◆ Extract provided:
Postgresql – Postgres: Why does pg_stat_get_dead_tuples return 0 when there is still wasted space

disk-spacepostgresql

Using Postgres 11.1, I have been trying to determine/estimate the amount of 'wasted' space in a table that would be recovered by a VACUUM FULL. My plan was to use pg_stat_get_live_tuples (L), pg_stat_get_dead_tuples (D), and pg_total_relation_size (S), then estimate the wasted space as (D / (L+D)) * S.

However, this does not appear to work. While investigating why not, I did the following setup:

CREATE TABLE sam_silly(txt TEXT);
INSERT INTO sam_silly VALUES('one');
INSERT INTO sam_silly VALUES('two');
INSERT INTO sam_silly VALUES('three');
INSERT INTO sam_silly VALUES('four');
INSERT INTO sam_silly SELECT txt || '+' FROM sam_silly;
INSERT INTO sam_silly SELECT txt || '+' FROM sam_silly;
INSERT INTO sam_silly SELECT txt || '+' FROM sam_silly;
INSERT INTO sam_silly SELECT txt || '+' FROM sam_silly;
INSERT INTO sam_silly SELECT txt || '+' FROM sam_silly;
INSERT INTO sam_silly SELECT txt || '+' FROM sam_silly;
INSERT INTO sam_silly SELECT txt || '+' FROM sam_silly;
INSERT INTO sam_silly SELECT txt || '+' FROM sam_silly;
INSERT INTO sam_silly SELECT txt || '+' FROM sam_silly;
INSERT INTO sam_silly SELECT txt || '+' FROM sam_silly;
INSERT INTO sam_silly SELECT txt || '+' FROM sam_silly;
INSERT INTO sam_silly SELECT txt || '+' FROM sam_silly;
INSERT INTO sam_silly SELECT txt || '+' FROM sam_silly;
INSERT INTO sam_silly SELECT txt || '+' FROM sam_silly;
INSERT INTO sam_silly SELECT txt || '+' FROM sam_silly;
INSERT INTO sam_silly SELECT txt || '+' FROM sam_silly;
INSERT INTO sam_silly SELECT txt || '+' FROM sam_silly;
INSERT INTO sam_silly SELECT txt || '+' FROM sam_silly;

Then I did an initial count of the space according to these functions. The results were as expected (there are a million i.e. 2^20 rows):

select pg_total_relation_size(c.oid) AS size, pg_stat_get_live_tuples(c.oid) AS live, pg_stat_get_dead_tuples(c.oid) AS dead
FROM pg_class c where relname='sam_silly';
  • 47308800, 1048576, 0

I then deleted half the table:

delete from sam_silly where txt like 'one%' or txt like 'three%';

Immediately repeating the query above gave the results I would expect:

  • 47308800, 524288, 524288

Half the data is alive, half dead.

◆ Raw data:
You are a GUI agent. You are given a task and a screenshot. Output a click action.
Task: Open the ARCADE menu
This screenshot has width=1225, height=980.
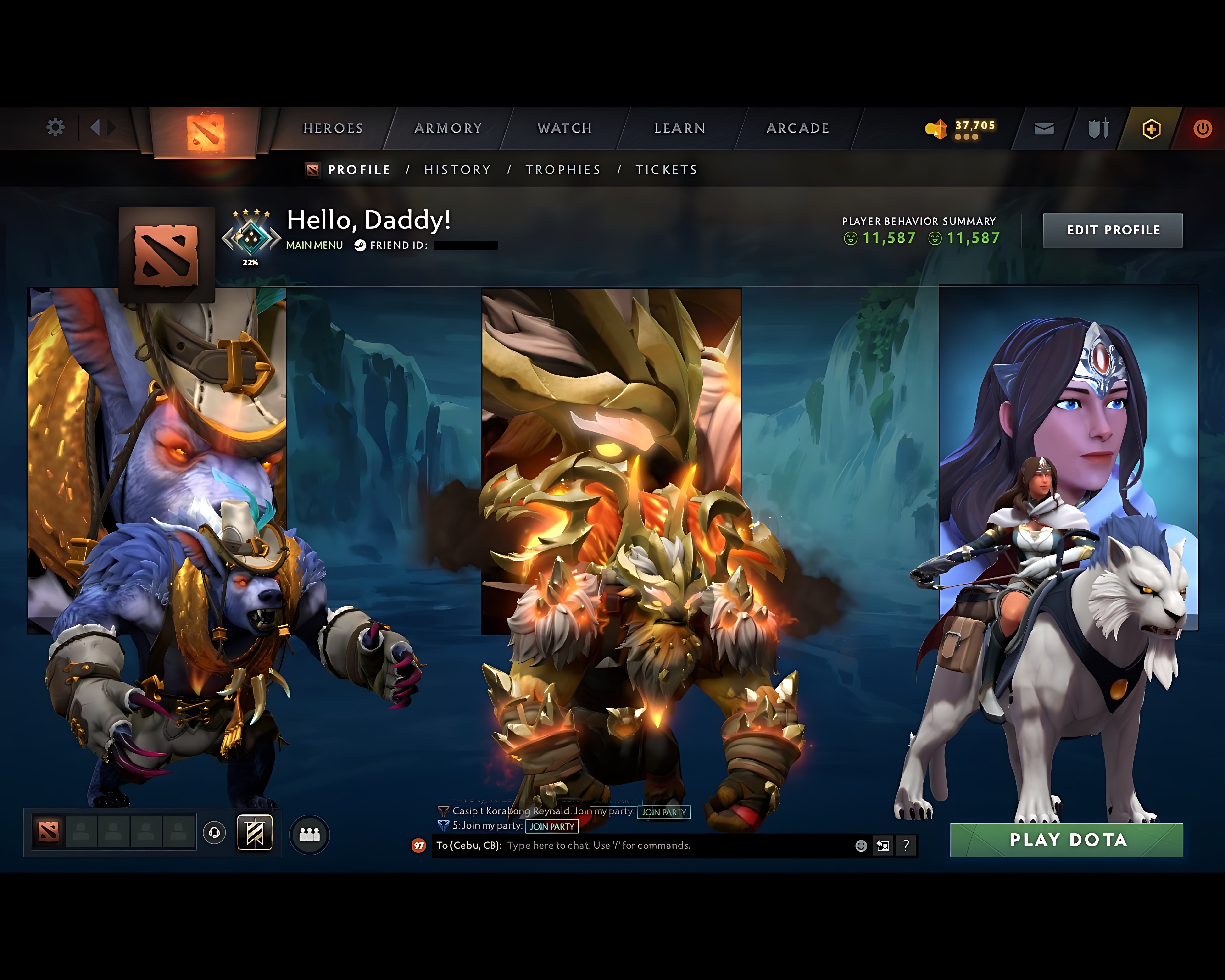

◆ Required tasks:
A. Write out the passage of the Postgres question above, from "select pg_total_relation_size(c.oid) AS" up to and including "alive, half dead.".
B. List every Postgres function whose name begins with "pg_" in the Postgres question.

◆ Results of the exercise:
A.
select pg_total_relation_size(c.oid) AS size, pg_stat_get_live_tuples(c.oid) AS live, pg_stat_get_dead_tuples(c.oid) AS dead
FROM pg_class c where relname='sam_silly';
  • 47308800, 1048576, 0

I then deleted half the table:

delete from sam_silly where txt like 'one%' or txt like 'three%';

Immediately repeating the query above gave the results I would expect:

  • 47308800, 524288, 524288

Half the data is alive, half dead.

B.
pg_stat_get_dead_tuples
pg_stat_get_live_tuples
pg_total_relation_size